Data provided:

======

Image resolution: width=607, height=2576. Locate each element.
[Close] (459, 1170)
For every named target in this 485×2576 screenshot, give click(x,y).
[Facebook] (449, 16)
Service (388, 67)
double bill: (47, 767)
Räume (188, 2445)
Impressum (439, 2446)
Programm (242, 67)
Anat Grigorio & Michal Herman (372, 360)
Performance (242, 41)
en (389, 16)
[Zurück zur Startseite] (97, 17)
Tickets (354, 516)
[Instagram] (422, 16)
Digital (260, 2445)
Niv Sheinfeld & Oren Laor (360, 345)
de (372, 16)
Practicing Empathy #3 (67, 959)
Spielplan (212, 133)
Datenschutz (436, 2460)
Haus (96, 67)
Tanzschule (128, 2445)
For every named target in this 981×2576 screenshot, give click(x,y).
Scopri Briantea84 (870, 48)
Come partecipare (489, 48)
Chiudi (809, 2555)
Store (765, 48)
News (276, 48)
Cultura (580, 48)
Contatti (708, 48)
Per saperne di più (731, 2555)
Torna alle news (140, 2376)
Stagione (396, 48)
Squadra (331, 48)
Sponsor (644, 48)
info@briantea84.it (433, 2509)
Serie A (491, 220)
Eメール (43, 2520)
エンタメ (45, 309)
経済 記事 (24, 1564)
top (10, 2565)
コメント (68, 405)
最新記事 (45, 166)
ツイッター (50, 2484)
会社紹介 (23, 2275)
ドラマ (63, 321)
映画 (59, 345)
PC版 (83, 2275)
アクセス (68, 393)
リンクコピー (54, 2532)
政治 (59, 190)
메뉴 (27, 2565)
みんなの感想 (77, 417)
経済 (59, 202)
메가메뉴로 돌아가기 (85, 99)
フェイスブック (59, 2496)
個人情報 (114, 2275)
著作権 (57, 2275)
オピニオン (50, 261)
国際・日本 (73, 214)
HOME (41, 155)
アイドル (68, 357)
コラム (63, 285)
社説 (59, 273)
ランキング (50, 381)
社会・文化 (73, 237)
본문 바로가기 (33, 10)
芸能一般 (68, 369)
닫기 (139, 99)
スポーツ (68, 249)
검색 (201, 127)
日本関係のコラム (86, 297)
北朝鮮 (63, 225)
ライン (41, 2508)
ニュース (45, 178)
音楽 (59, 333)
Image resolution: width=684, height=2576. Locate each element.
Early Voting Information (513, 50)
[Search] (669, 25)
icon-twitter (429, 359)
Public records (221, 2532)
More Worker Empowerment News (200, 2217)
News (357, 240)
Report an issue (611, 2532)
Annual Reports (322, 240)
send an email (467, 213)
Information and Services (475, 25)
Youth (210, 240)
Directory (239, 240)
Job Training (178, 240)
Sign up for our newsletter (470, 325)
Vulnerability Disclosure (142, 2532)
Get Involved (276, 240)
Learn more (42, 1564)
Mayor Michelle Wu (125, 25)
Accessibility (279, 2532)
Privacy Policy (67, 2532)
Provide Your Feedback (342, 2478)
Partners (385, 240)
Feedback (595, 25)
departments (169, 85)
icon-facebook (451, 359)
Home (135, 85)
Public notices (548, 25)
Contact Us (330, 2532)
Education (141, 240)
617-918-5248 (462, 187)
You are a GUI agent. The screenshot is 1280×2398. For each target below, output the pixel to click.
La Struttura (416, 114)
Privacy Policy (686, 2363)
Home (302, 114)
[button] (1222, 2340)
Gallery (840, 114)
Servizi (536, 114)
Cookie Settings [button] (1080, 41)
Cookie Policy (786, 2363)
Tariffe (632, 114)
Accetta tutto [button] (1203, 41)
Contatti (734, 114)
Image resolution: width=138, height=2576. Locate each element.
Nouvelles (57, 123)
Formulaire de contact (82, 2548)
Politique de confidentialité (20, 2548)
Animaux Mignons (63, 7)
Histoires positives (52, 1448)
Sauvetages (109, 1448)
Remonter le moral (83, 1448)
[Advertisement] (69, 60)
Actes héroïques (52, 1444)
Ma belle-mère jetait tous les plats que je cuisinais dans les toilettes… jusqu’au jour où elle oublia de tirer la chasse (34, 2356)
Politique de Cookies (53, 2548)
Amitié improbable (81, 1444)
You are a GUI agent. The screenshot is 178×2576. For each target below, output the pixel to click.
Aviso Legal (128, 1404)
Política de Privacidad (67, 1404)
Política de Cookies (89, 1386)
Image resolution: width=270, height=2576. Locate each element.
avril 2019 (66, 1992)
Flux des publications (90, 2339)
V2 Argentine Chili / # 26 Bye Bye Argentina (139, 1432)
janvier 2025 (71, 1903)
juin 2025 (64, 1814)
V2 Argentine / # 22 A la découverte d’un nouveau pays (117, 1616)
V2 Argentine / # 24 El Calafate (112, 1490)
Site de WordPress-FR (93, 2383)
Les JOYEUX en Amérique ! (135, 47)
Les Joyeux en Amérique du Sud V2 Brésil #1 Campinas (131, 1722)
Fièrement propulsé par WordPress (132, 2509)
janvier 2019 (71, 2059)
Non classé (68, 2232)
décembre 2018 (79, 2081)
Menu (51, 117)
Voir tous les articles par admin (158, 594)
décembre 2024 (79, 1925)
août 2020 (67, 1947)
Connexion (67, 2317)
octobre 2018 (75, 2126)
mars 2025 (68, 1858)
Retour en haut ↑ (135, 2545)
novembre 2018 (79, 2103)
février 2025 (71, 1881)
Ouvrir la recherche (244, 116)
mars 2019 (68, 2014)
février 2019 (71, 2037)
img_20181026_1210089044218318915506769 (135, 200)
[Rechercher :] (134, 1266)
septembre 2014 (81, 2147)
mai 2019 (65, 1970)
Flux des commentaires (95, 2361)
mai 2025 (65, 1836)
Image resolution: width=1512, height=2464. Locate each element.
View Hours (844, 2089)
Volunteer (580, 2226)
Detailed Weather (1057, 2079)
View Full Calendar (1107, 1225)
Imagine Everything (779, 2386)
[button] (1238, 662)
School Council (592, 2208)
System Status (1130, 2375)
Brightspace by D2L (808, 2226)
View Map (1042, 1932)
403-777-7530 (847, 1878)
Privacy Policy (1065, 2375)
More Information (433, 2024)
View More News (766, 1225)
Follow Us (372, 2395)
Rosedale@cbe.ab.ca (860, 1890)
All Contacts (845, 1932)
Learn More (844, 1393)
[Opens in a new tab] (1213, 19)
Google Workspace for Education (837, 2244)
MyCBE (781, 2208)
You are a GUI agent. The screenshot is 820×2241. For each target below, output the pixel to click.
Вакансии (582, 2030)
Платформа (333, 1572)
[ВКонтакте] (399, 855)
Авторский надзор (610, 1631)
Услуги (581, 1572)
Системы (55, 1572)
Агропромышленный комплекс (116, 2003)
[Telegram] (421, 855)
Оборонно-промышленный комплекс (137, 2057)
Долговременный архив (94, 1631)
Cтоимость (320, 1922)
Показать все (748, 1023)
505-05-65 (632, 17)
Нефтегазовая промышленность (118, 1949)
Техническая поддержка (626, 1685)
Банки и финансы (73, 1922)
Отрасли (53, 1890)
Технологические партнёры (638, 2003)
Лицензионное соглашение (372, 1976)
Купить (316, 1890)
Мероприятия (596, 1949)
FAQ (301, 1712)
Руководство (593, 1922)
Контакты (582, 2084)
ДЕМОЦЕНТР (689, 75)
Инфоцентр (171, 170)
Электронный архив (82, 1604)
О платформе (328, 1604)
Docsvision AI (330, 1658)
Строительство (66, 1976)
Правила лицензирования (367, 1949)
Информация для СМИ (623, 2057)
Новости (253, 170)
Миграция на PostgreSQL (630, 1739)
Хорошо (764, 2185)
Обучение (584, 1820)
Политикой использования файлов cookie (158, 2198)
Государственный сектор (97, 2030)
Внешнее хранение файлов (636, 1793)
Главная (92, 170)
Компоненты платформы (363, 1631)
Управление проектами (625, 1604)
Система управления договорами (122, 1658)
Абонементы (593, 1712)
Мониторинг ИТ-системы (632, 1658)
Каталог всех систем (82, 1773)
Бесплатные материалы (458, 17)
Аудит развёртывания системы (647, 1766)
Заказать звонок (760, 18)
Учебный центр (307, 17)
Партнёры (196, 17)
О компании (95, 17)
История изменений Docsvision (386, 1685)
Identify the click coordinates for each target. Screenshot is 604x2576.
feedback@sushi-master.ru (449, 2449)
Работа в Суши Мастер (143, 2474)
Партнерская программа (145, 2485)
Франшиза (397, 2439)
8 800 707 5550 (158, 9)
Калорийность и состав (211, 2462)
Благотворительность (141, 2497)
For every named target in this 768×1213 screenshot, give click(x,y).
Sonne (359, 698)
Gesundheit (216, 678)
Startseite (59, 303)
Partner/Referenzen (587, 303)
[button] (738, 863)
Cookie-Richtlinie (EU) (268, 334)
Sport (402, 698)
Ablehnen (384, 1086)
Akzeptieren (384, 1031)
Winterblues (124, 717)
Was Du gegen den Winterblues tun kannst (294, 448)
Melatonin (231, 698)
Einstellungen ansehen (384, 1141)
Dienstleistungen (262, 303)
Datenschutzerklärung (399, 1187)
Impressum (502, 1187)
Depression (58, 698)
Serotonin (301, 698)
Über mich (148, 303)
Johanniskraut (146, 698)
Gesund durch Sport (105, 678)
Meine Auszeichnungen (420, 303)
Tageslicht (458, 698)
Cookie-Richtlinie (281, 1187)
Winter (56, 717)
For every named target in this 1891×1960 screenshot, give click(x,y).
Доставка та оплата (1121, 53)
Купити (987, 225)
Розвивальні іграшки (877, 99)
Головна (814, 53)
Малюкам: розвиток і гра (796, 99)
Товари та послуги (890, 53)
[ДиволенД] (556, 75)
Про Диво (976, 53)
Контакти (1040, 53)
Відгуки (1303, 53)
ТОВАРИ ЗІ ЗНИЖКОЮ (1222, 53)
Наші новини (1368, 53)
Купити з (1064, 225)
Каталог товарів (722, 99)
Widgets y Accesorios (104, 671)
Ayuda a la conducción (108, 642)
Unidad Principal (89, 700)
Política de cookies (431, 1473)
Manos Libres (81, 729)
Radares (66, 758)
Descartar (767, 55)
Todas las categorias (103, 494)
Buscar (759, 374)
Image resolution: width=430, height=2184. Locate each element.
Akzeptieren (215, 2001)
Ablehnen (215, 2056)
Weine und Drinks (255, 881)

======

Required work:
Print the listing above from its first line through the line with "音楽 (59, 333)", and stop there.

Your response:
Image resolution: width=607, height=2576. Locate each element.
[Close] (459, 1170)
For every named target in this 485×2576 screenshot, give click(x,y).
[Facebook] (449, 16)
Service (388, 67)
double bill: (47, 767)
Räume (188, 2445)
Impressum (439, 2446)
Programm (242, 67)
Anat Grigorio & Michal Herman (372, 360)
Performance (242, 41)
en (389, 16)
[Zurück zur Startseite] (97, 17)
Tickets (354, 516)
[Instagram] (422, 16)
Digital (260, 2445)
Niv Sheinfeld & Oren Laor (360, 345)
de (372, 16)
Practicing Empathy #3 (67, 959)
Spielplan (212, 133)
Datenschutz (436, 2460)
Haus (96, 67)
Tanzschule (128, 2445)
For every named target in this 981×2576 screenshot, give click(x,y).
Scopri Briantea84 (870, 48)
Come partecipare (489, 48)
Chiudi (809, 2555)
Store (765, 48)
News (276, 48)
Cultura (580, 48)
Contatti (708, 48)
Per saperne di più (731, 2555)
Torna alle news (140, 2376)
Stagione (396, 48)
Squadra (331, 48)
Sponsor (644, 48)
info@briantea84.it (433, 2509)
Serie A (491, 220)
Eメール (43, 2520)
エンタメ (45, 309)
経済 記事 (24, 1564)
top (10, 2565)
コメント (68, 405)
最新記事 (45, 166)
ツイッター (50, 2484)
会社紹介 (23, 2275)
ドラマ (63, 321)
映画 (59, 345)
PC版 (83, 2275)
アクセス (68, 393)
リンクコピー (54, 2532)
政治 (59, 190)
메뉴 (27, 2565)
みんなの感想 (77, 417)
経済 (59, 202)
메가메뉴로 돌아가기 (85, 99)
フェイスブック (59, 2496)
個人情報 (114, 2275)
著作権 (57, 2275)
オピニオン (50, 261)
国際・日本 (73, 214)
HOME (41, 155)
アイドル (68, 357)
コラム (63, 285)
社説 (59, 273)
ランキング (50, 381)
社会・文化 (73, 237)
본문 바로가기 (33, 10)
芸能一般 (68, 369)
닫기 (139, 99)
スポーツ (68, 249)
검색 (201, 127)
日本関係のコラム (86, 297)
北朝鮮 (63, 225)
ライン (41, 2508)
ニュース (45, 178)
音楽 (59, 333)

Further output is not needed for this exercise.